Univ. Grenoble Alpes, Centre de Recherches sur les Macromolécules Végétales (CERMAV-CNRS), 601, rue de la Chimie, BP 53, 38041 Grenoble Cedex 9, France.
Laboratory of technological innovation in the development of pharmaceuticals and cosmetics, State University of Maringa, Colombo Avenue, 5790, 87020-900, Maringa, Brazil.
Biomater Sci. 2019 Jul 1;7(7):2850-2860. doi: 10.1039/c9bm00443b. Epub 2019 May 9.

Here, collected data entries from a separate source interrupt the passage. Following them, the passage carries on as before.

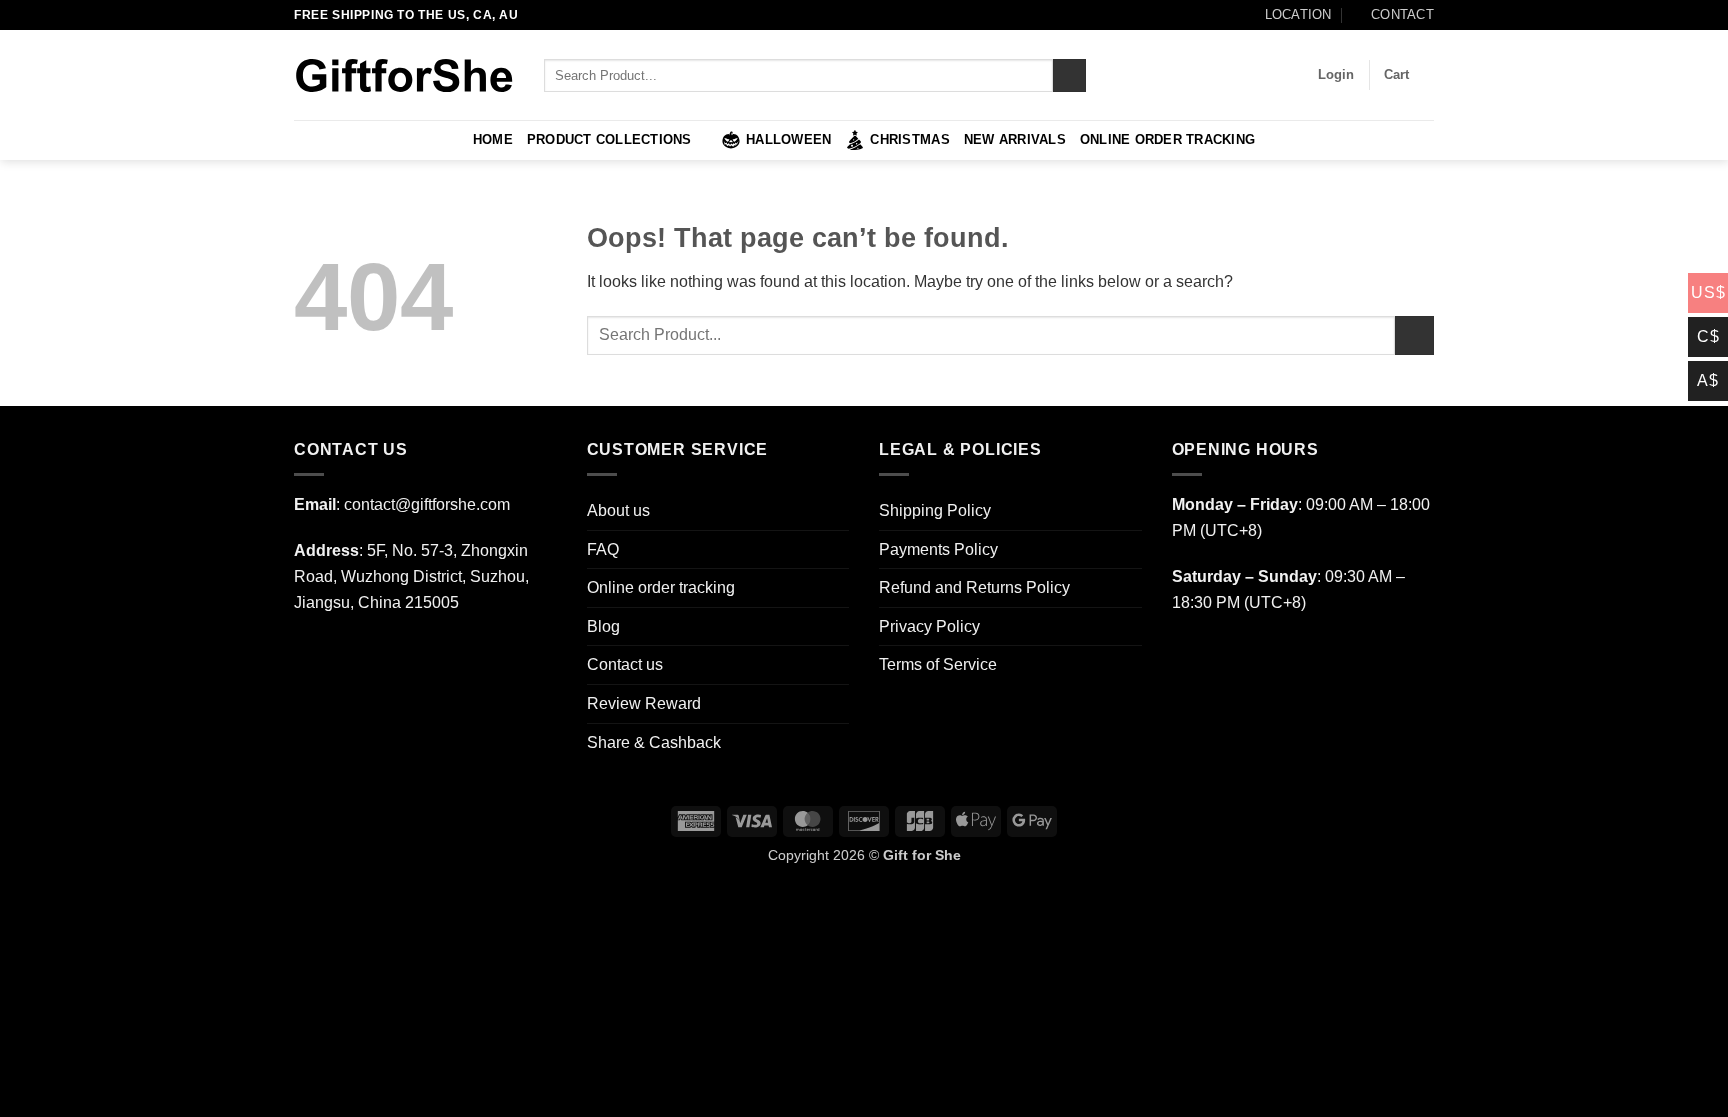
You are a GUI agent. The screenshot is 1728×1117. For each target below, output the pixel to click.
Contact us (625, 664)
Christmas (909, 139)
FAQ (603, 549)
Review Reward (644, 703)
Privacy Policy (929, 626)
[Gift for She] (404, 75)
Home (493, 139)
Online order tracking (1167, 139)
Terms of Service (938, 664)
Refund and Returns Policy (974, 587)
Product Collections (609, 139)
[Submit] (1069, 76)
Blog (603, 626)
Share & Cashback (654, 742)
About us (618, 510)
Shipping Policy (935, 510)
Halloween (788, 139)
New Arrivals (1015, 139)
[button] (1336, 75)
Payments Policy (938, 549)
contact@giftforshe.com (427, 504)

Glycosaminoglycans (GAGs) are important components of the extracellular matrix that have attracted great interest for drug delivery and pharmaceutical applications due to their diverse biological functions. Among GAGs, heparosan (Hep), a biosynthetic precursor of heparin, has recently emerged as a promising building block for the design of nanoparticles with stealth properties. Though this non-sulfated polysaccharide has a chemical structure very close to that of hyaluronic acid (HA), it distinguishes from HA in that it is biologically inert in the extracellular spaces in the body. In this study, we designed Hep- and HA-based nanogels (NGs) that differ only in the chemical nature of the hydrophilic shell. The nanogels were prepared in a very straightforward way from Hep and HA modified with a thermoresponsive copolymer properly designed to induce self-assembly below room temperature. This versatile synthetic approach also enabled further shell-crosslinking allowing an increase in the colloidal stability. After careful characterization of the un-crosslinked and crosslinked Hep and HA NGs in terms of size (Z-average diameters of un-crosslinked and crosslinked NGs ∼110 and 150 nm) and morphology, they were injected intravenously into tumor-bearing mice for biodistribution experiments. Interestingly, these show that the liver uptake of Hep nanogels is remarkably reduced and tumor accumulation significantly improved as compared to HA nanogels (intensity ratios of tumor-to-liver of 2.2 and 1.4 for the un-crosslinked and crosslinked Hep NGs versus 0.11 for the un-crosslinked and crosslinked HA ones). These results highlight the key role played by the shell-forming GAGs on the in vivo fate of nanogels, which correlates with the specific biological properties of Hep and HA.
糖胺聚糖(GAGs)是细胞外基质的重要组成部分,由于其具有多种生物学功能,因此在药物输送和药物应用方面引起了极大的关注。在 GAGs 中,肝素的生物合成前体肝素聚糖(Hep)最近作为具有隐身特性的纳米粒子设计的有前途的构建块出现。尽管这种非硫酸化多糖的化学结构与透明质酸(HA)非常接近,但它与 HA 的区别在于,它在体内细胞外空间中具有生物惰性。在这项研究中,我们设计了基于 Hep 和 HA 的纳米凝胶(NG),它们仅在亲水性壳的化学性质上有所不同。纳米凝胶是通过用适当设计的热响应性共聚物修饰的 Hep 和 HA 非常简单地制备的,该共聚物在室温以下诱导自组装。这种多功能的合成方法还允许进一步的壳交联,从而提高胶体稳定性。在对未交联和交联的 Hep 和 HA NG 进行了尺寸(未交联和交联的 NG 的 Z-平均直径分别约为 110 和 150nm)和形态的仔细表征之后,将它们静脉内注射到荷瘤小鼠中进行生物分布实验。有趣的是,与 HA 纳米凝胶相比,这些结果表明 Hep 纳米凝胶的肝脏摄取明显减少,并且肿瘤积聚得到了显著改善(未交联和交联的 Hep NG 的肿瘤与肝脏的强度比分别为 2.2 和 1.4,而未交联和交联的 HA NG 分别为 0.11)。这些结果突出了壳形成 GAGs 在纳米凝胶体内命运中的关键作用,这与 Hep 和 HA 的特定生物学特性相关。